Send back the entries exactly as they were given.

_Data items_
────────
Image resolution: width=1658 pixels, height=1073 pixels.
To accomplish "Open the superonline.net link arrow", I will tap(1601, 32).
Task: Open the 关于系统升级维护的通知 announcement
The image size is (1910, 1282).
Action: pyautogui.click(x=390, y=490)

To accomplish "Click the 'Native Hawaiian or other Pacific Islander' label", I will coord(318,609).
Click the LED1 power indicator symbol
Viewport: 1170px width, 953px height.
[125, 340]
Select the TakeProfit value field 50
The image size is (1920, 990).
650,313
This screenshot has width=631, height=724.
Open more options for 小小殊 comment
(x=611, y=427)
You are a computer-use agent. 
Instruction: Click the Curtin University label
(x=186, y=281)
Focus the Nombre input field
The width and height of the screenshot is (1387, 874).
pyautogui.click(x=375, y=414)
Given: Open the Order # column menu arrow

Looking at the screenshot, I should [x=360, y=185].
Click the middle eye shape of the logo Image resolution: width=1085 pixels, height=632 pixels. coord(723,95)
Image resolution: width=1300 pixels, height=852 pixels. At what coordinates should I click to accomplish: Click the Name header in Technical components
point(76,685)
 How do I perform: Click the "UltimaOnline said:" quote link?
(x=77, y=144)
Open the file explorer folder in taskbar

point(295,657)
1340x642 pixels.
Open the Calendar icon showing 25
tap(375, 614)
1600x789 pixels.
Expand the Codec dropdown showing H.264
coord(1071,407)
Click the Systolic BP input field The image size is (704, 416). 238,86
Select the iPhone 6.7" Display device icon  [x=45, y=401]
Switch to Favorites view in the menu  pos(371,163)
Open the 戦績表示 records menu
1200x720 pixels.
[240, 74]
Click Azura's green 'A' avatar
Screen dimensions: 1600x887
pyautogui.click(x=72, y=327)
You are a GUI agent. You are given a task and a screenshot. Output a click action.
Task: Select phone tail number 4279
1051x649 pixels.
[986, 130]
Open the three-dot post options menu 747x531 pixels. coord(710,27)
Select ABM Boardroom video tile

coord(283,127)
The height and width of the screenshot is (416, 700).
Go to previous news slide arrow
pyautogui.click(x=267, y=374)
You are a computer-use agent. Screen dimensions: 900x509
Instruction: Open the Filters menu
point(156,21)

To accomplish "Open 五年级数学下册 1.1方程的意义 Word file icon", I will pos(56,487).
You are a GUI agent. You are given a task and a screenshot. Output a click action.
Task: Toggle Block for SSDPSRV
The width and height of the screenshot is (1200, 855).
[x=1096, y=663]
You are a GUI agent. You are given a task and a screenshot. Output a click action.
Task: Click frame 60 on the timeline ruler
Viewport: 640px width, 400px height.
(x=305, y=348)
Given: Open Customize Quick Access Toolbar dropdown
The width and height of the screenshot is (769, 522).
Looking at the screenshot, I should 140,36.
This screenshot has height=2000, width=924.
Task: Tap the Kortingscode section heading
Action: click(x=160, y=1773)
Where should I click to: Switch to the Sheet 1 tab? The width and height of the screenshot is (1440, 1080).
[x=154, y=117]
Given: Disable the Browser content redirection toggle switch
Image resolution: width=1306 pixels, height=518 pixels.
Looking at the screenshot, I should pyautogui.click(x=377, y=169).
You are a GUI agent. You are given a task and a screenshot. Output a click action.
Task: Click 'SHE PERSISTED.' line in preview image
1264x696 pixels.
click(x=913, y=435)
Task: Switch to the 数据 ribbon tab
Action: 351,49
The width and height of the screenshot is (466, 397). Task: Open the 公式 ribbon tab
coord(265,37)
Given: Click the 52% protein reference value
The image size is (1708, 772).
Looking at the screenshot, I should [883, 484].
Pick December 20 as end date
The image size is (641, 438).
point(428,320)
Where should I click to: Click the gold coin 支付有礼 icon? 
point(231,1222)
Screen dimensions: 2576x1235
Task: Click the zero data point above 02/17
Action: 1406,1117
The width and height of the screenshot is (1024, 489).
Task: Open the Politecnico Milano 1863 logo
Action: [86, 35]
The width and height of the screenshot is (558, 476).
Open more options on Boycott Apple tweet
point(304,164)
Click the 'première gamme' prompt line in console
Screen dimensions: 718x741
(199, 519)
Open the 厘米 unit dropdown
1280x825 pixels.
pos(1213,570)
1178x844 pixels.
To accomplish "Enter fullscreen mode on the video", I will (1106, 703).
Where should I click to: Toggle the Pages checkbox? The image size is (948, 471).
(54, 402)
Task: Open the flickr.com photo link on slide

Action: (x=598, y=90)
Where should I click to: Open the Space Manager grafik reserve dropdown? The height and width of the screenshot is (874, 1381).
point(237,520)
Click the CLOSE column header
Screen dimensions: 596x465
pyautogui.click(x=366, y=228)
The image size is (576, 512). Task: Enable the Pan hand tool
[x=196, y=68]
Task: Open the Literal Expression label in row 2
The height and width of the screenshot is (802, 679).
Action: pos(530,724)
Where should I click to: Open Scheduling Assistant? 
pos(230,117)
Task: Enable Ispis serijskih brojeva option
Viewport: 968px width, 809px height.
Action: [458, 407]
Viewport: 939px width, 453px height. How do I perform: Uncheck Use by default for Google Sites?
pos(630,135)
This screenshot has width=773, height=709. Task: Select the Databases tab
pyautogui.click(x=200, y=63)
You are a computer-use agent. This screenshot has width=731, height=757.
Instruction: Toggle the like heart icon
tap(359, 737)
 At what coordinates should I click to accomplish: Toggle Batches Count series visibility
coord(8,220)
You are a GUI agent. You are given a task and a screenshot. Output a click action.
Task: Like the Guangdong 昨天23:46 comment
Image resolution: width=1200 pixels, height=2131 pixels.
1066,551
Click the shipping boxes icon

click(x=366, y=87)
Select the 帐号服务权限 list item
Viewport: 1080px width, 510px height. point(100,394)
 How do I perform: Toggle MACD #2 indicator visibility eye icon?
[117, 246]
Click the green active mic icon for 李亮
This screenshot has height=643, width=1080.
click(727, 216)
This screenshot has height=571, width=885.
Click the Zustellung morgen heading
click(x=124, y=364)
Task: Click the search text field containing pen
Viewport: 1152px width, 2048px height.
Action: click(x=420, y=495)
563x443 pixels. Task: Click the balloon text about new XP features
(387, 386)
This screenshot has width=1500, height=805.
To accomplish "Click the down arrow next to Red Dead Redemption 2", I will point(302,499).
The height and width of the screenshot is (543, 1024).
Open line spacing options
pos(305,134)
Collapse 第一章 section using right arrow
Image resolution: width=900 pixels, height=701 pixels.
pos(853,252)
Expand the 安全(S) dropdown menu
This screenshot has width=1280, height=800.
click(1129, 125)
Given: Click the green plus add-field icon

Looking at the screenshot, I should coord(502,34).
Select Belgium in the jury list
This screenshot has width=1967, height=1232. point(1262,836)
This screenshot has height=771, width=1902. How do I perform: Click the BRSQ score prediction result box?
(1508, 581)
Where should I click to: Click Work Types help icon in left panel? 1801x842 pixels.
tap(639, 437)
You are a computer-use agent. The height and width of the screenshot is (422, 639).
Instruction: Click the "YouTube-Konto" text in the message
────────
_ANSWER TO THE EXERCISE_
Image resolution: width=1658 pixels, height=1073 pixels.
To accomplish "Open the superonline.net link arrow", I will tap(1601, 32).
Task: Open the 关于系统升级维护的通知 announcement
The image size is (1910, 1282).
Action: pyautogui.click(x=390, y=490)

To accomplish "Click the 'Native Hawaiian or other Pacific Islander' label", I will coord(318,609).
Click the LED1 power indicator symbol
Viewport: 1170px width, 953px height.
[125, 340]
Select the TakeProfit value field 50
The image size is (1920, 990).
650,313
This screenshot has width=631, height=724.
Open more options for 小小殊 comment
(x=611, y=427)
You are a computer-use agent. 
Instruction: Click the Curtin University label
(x=186, y=281)
Focus the Nombre input field
The width and height of the screenshot is (1387, 874).
pyautogui.click(x=375, y=414)
Given: Open the Order # column menu arrow

Looking at the screenshot, I should [x=360, y=185].
Click the middle eye shape of the logo Image resolution: width=1085 pixels, height=632 pixels. coord(723,95)
Image resolution: width=1300 pixels, height=852 pixels. At what coordinates should I click to accomplish: Click the Name header in Technical components
point(76,685)
 How do I perform: Click the "UltimaOnline said:" quote link?
(x=77, y=144)
Open the file explorer folder in taskbar

point(295,657)
1340x642 pixels.
Open the Calendar icon showing 25
tap(375, 614)
1600x789 pixels.
Expand the Codec dropdown showing H.264
coord(1071,407)
Click the Systolic BP input field The image size is (704, 416). 238,86
Select the iPhone 6.7" Display device icon  [x=45, y=401]
Switch to Favorites view in the menu  pos(371,163)
Open the 戦績表示 records menu
1200x720 pixels.
[240, 74]
Click Azura's green 'A' avatar
Screen dimensions: 1600x887
pyautogui.click(x=72, y=327)
You are a GUI agent. You are given a task and a screenshot. Output a click action.
Task: Select phone tail number 4279
1051x649 pixels.
[986, 130]
Open the three-dot post options menu 747x531 pixels. coord(710,27)
Select ABM Boardroom video tile

coord(283,127)
The height and width of the screenshot is (416, 700).
Go to previous news slide arrow
pyautogui.click(x=267, y=374)
You are a computer-use agent. Screen dimensions: 900x509
Instruction: Open the Filters menu
point(156,21)

To accomplish "Open 五年级数学下册 1.1方程的意义 Word file icon", I will pos(56,487).
You are a GUI agent. You are given a task and a screenshot. Output a click action.
Task: Toggle Block for SSDPSRV
The width and height of the screenshot is (1200, 855).
[x=1096, y=663]
You are a GUI agent. You are given a task and a screenshot. Output a click action.
Task: Click frame 60 on the timeline ruler
Viewport: 640px width, 400px height.
(x=305, y=348)
Given: Open Customize Quick Access Toolbar dropdown
The width and height of the screenshot is (769, 522).
Looking at the screenshot, I should 140,36.
This screenshot has height=2000, width=924.
Task: Tap the Kortingscode section heading
Action: click(x=160, y=1773)
Where should I click to: Switch to the Sheet 1 tab? The width and height of the screenshot is (1440, 1080).
[x=154, y=117]
Given: Disable the Browser content redirection toggle switch
Image resolution: width=1306 pixels, height=518 pixels.
Looking at the screenshot, I should pyautogui.click(x=377, y=169).
You are a GUI agent. You are given a task and a screenshot. Output a click action.
Task: Click 'SHE PERSISTED.' line in preview image
1264x696 pixels.
click(x=913, y=435)
Task: Switch to the 数据 ribbon tab
Action: 351,49
The width and height of the screenshot is (466, 397). Task: Open the 公式 ribbon tab
coord(265,37)
Given: Click the 52% protein reference value
The image size is (1708, 772).
Looking at the screenshot, I should [883, 484].
Pick December 20 as end date
The image size is (641, 438).
point(428,320)
Where should I click to: Click the gold coin 支付有礼 icon? 
point(231,1222)
Screen dimensions: 2576x1235
Task: Click the zero data point above 02/17
Action: 1406,1117
The width and height of the screenshot is (1024, 489).
Task: Open the Politecnico Milano 1863 logo
Action: [86, 35]
The width and height of the screenshot is (558, 476).
Open more options on Boycott Apple tweet
point(304,164)
Click the 'première gamme' prompt line in console
Screen dimensions: 718x741
(199, 519)
Open the 厘米 unit dropdown
1280x825 pixels.
pos(1213,570)
1178x844 pixels.
To accomplish "Enter fullscreen mode on the video", I will (1106, 703).
Where should I click to: Toggle the Pages checkbox? The image size is (948, 471).
(54, 402)
Task: Open the flickr.com photo link on slide

Action: (x=598, y=90)
Where should I click to: Open the Space Manager grafik reserve dropdown? The height and width of the screenshot is (874, 1381).
point(237,520)
Click the CLOSE column header
Screen dimensions: 596x465
pyautogui.click(x=366, y=228)
The image size is (576, 512). Task: Enable the Pan hand tool
[x=196, y=68]
Task: Open the Literal Expression label in row 2
The height and width of the screenshot is (802, 679).
Action: pos(530,724)
Where should I click to: Open Scheduling Assistant? 
pos(230,117)
Task: Enable Ispis serijskih brojeva option
Viewport: 968px width, 809px height.
Action: [458, 407]
Viewport: 939px width, 453px height. How do I perform: Uncheck Use by default for Google Sites?
pos(630,135)
This screenshot has width=773, height=709. Task: Select the Databases tab
pyautogui.click(x=200, y=63)
You are a computer-use agent. This screenshot has width=731, height=757.
Instruction: Toggle the like heart icon
tap(359, 737)
 At what coordinates should I click to accomplish: Toggle Batches Count series visibility
coord(8,220)
You are a GUI agent. You are given a task and a screenshot. Output a click action.
Task: Like the Guangdong 昨天23:46 comment
Image resolution: width=1200 pixels, height=2131 pixels.
1066,551
Click the shipping boxes icon

click(x=366, y=87)
Select the 帐号服务权限 list item
Viewport: 1080px width, 510px height. point(100,394)
 How do I perform: Toggle MACD #2 indicator visibility eye icon?
[117, 246]
Click the green active mic icon for 李亮
This screenshot has height=643, width=1080.
click(727, 216)
This screenshot has height=571, width=885.
Click the Zustellung morgen heading
click(x=124, y=364)
Task: Click the search text field containing pen
Viewport: 1152px width, 2048px height.
Action: click(x=420, y=495)
563x443 pixels. Task: Click the balloon text about new XP features
(387, 386)
This screenshot has width=1500, height=805.
To accomplish "Click the down arrow next to Red Dead Redemption 2", I will point(302,499).
The height and width of the screenshot is (543, 1024).
Open line spacing options
pos(305,134)
Collapse 第一章 section using right arrow
Image resolution: width=900 pixels, height=701 pixels.
pos(853,252)
Expand the 安全(S) dropdown menu
This screenshot has width=1280, height=800.
click(1129, 125)
Given: Click the green plus add-field icon

Looking at the screenshot, I should coord(502,34).
Select Belgium in the jury list
This screenshot has width=1967, height=1232. point(1262,836)
This screenshot has height=771, width=1902. How do I perform: Click the BRSQ score prediction result box?
(1508, 581)
Where should I click to: Click Work Types help icon in left panel? 1801x842 pixels.
tap(639, 437)
You are a computer-use agent. The height and width of the screenshot is (422, 639).
Instruction: Click the "YouTube-Konto" text in the message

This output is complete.